Prende il via oggi alle 13, in modalità virtuale, la riunione del G20 organizzata dal premier Mario Draghi. All'ordine del giorno il crollo dell'economia afghana e l'imminente crisi umanitaria.

Draghi aprirà da Palazzo Chigi il collegamento video per il G20 straordinario sull'Afghanistan a cui parteciperanno i rappresentanti dei 19 Paesi, tra cui Joe Biden, oltre alla Commissione Ue e alle Nazioni Unite. Assenti, invece, Vladimir Putin che affida la rappresentanza della Russia al vice ministro degli Esteri, e il presidente cinese Xi Jinping sostituito dal ministro degli Esteri Wang Yi. 

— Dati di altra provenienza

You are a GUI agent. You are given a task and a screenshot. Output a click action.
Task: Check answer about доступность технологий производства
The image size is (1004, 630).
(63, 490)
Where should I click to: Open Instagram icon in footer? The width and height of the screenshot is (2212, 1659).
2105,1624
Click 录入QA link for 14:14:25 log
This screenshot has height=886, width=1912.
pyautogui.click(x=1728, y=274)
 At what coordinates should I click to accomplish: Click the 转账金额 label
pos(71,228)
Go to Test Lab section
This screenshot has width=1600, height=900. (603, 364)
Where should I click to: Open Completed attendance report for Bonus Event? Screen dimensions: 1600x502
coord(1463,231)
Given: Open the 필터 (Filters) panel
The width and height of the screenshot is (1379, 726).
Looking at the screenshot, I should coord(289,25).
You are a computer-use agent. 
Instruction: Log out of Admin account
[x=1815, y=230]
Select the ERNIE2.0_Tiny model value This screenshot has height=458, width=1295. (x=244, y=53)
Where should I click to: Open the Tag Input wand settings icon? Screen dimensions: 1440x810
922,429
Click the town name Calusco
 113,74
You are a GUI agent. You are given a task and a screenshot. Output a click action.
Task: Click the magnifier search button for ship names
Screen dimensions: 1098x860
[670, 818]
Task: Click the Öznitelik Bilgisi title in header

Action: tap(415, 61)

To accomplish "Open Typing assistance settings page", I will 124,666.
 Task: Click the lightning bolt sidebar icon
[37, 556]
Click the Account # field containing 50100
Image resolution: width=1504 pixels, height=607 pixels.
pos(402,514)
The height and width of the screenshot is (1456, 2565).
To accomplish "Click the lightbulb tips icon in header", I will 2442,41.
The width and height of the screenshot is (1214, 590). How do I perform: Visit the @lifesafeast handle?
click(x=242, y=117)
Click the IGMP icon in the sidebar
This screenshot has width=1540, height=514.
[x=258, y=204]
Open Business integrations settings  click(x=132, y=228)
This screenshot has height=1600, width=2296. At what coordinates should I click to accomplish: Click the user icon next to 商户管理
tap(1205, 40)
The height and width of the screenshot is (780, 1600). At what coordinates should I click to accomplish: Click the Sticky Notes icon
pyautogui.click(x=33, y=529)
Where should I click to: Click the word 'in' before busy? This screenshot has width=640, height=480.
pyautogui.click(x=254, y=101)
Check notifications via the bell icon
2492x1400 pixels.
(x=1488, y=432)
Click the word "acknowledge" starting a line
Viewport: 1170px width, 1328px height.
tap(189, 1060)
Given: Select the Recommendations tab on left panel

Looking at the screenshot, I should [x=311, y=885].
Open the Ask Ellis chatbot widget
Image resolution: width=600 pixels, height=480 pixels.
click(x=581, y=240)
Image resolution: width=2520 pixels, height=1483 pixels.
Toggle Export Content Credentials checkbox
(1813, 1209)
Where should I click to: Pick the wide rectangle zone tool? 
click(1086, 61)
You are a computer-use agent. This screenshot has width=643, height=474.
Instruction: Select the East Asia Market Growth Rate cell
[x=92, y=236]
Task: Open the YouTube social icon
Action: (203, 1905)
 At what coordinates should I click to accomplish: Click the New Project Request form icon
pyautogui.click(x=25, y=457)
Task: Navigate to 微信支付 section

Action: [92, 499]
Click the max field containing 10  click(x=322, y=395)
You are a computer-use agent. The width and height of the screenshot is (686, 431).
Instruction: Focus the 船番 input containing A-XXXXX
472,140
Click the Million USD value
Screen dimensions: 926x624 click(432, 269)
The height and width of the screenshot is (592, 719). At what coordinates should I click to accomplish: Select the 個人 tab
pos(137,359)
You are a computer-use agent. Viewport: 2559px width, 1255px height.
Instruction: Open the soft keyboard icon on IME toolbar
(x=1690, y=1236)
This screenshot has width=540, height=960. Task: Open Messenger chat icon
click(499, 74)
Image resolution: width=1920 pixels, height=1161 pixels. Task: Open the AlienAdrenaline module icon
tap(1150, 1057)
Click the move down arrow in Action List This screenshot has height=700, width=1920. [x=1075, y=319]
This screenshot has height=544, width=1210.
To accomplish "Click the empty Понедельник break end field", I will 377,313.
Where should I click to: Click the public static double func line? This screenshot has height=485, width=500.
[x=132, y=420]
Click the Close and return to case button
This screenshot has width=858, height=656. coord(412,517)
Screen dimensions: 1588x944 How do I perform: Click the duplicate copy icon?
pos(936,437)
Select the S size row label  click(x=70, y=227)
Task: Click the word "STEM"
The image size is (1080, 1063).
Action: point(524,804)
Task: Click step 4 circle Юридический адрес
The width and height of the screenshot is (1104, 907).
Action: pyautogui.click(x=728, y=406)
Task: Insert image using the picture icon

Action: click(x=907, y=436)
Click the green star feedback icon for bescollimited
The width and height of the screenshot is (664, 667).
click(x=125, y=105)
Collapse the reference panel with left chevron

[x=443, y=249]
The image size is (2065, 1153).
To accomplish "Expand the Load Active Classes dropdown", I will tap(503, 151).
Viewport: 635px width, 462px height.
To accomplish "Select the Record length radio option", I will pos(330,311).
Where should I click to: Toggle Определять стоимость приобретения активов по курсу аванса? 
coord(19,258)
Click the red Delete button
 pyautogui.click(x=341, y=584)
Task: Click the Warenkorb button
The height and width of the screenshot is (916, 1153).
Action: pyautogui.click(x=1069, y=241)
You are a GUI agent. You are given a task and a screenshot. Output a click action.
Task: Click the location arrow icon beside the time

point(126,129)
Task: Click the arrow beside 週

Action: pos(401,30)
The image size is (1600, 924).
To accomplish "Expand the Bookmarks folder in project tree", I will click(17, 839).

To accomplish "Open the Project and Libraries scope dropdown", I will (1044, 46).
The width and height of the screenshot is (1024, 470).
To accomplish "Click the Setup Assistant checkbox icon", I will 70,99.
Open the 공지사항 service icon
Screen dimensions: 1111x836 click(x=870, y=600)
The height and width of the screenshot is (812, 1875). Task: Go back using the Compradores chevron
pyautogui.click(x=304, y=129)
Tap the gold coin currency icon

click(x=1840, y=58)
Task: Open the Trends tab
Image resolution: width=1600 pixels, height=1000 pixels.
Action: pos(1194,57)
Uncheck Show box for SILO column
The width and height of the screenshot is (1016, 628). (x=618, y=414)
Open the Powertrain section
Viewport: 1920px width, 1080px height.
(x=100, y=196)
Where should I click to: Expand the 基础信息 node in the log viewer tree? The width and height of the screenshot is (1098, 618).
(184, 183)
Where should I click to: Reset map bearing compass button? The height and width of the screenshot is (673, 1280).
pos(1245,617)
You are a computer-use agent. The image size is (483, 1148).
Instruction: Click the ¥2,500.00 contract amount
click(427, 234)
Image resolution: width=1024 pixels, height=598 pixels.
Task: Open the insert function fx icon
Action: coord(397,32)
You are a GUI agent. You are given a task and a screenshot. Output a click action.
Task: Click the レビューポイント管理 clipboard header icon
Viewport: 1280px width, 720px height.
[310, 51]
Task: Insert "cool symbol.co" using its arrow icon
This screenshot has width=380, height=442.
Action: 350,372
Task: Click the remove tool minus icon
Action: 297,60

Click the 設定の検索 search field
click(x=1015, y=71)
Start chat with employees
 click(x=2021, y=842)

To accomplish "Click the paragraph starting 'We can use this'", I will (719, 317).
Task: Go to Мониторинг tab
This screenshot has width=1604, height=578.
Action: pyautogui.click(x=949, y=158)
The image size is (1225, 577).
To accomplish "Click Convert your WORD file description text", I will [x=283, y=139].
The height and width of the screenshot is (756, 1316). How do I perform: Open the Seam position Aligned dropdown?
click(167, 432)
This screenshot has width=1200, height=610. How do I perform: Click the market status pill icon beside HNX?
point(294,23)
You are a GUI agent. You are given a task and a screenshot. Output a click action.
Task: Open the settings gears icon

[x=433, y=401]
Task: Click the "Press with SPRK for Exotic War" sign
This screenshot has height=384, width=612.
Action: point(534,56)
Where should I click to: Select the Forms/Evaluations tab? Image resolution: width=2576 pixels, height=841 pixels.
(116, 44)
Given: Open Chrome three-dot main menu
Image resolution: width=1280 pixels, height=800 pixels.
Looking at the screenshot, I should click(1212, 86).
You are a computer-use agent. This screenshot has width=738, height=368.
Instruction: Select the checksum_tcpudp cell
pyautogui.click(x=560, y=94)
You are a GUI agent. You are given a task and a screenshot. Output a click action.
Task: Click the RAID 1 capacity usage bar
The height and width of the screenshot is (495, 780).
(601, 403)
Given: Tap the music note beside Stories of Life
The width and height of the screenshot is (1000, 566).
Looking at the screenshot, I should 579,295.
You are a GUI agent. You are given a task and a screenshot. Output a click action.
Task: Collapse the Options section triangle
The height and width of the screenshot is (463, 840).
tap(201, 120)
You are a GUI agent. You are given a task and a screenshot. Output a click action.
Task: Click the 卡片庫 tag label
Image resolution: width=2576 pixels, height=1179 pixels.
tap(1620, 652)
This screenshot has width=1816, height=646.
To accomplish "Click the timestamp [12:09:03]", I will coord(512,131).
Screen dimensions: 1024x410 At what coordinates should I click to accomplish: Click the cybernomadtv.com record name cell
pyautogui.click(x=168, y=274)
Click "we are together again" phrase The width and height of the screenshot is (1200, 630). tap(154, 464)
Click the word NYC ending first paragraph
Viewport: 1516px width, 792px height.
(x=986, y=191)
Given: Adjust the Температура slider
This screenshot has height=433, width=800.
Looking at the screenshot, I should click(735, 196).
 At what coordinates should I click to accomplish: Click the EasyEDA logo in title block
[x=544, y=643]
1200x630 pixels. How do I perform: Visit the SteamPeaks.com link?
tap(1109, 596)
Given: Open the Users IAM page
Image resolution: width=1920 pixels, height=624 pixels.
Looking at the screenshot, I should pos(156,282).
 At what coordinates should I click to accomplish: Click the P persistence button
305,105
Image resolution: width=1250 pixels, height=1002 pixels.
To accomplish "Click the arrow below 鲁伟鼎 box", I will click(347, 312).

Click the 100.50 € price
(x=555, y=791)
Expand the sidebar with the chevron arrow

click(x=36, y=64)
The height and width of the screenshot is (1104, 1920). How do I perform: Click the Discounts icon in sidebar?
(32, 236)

L'agenda del vertice prevede una discussione sulla situazione afghana attuale, con l'obbiettivo di affermare principi condivisi e linee d'azione per un impegno comune. Tre saranno i punti cardine dell'incontro: il sostegno umanitario, la lotta al terrorismo e la garanzia della libertà di movimento all'interno e all'esterno dei confini dell'Afghanistan per tutti i soggetti, dai locali agli operatori stranieri delle ong. Un'ulteriore priorità nell'agenda sono i diritti delle donne afghane, attualmente violati su tutti i fronti dai talebani

La conquista dell'Afghanistan da pare del gruppo islamista radicale dei talebani, a seguito del ritiro delle truppe statunitensi, ha compromesso l'economia del Paese. Attualmente sono stati bloccati tutti i prestiti e gli aiuti internazionali destinati all'Afghanistan, gli Stati Uniti e altri paesi, inoltre, hanno bloccato miliardi di dollari dei fondi appartenenti alla Banca centrale afghana conservati all'estero.

Il governo talebano ha imposto un rigido controllo dei capitali, interrompendo o limitando l'erogazione di stipendi pubblici e riducendo al minimo il denaro che i cittadini possono prelevare agli sportelli automatici. Di fatto il pese si trova senza riserve di denaro e le restrizioni imposte stanno aggravando anche le condizioni umanitarie della popolazione. Il prezzo dei generi di prima necessità è già aumentato del 30%, molti negozi stanno chiudendo a causa dell'assenza di clienti e nelle campagne si registra la peggiore carestia degli ultimi 35 anni.

Uno studio delle Nazioni Unite, pubblicato a fine settembre, prevede l'andamento futuro dell'economia afghana a seconda di diverse circostanze. Nello scenario peggiore si individua un calo del 13,2% del PIL nazionale, oltre a registrare un passaggio dal 72% attuale al 97% della popolazione sotto la soglia di povertà. Tra i rischi di questa situazione vi è la possibilità di alimentare flussi migratori molto forti.

«Ho chiesto di aumentare i fondi per la cooperazione in Afghanistan per aiutare i civili. - Ha spiegato il ministro degli Esteri Luigi Di Maio - Bisogna fare in modo che lo Stato non collassi, perché se l'Afghanistan collassa nel suo apparato statale vedremo flussi migratori incontrollati verso i Paesi limitrofi, con la conseguente destabilizzazione. Dobbiamo trovare un meccanismo per finanziare lo Stato senza dare soldi ai talebani, per evitare che abbia un tracollo economico». 

Il G20 si propone di individuare una soluzione per evitare il collasso dello Stato, ma al tempo stesso molti dei suoi membri sono decisi a non voler collaborare al fine di aiutare il regime talebano che nelle prime settimane di governo si è dimostrato violento e irrispettoso dei diritti umani. 

Poiché si prevede che la discussione sarà complessa e ci saranno divisioni, non verrà stilato un documento finale firmato dagli stati: alla fine dell'incontro si terrà invece una conferenza stampa conclusiva del presidente del Consiglio Mario Draghi.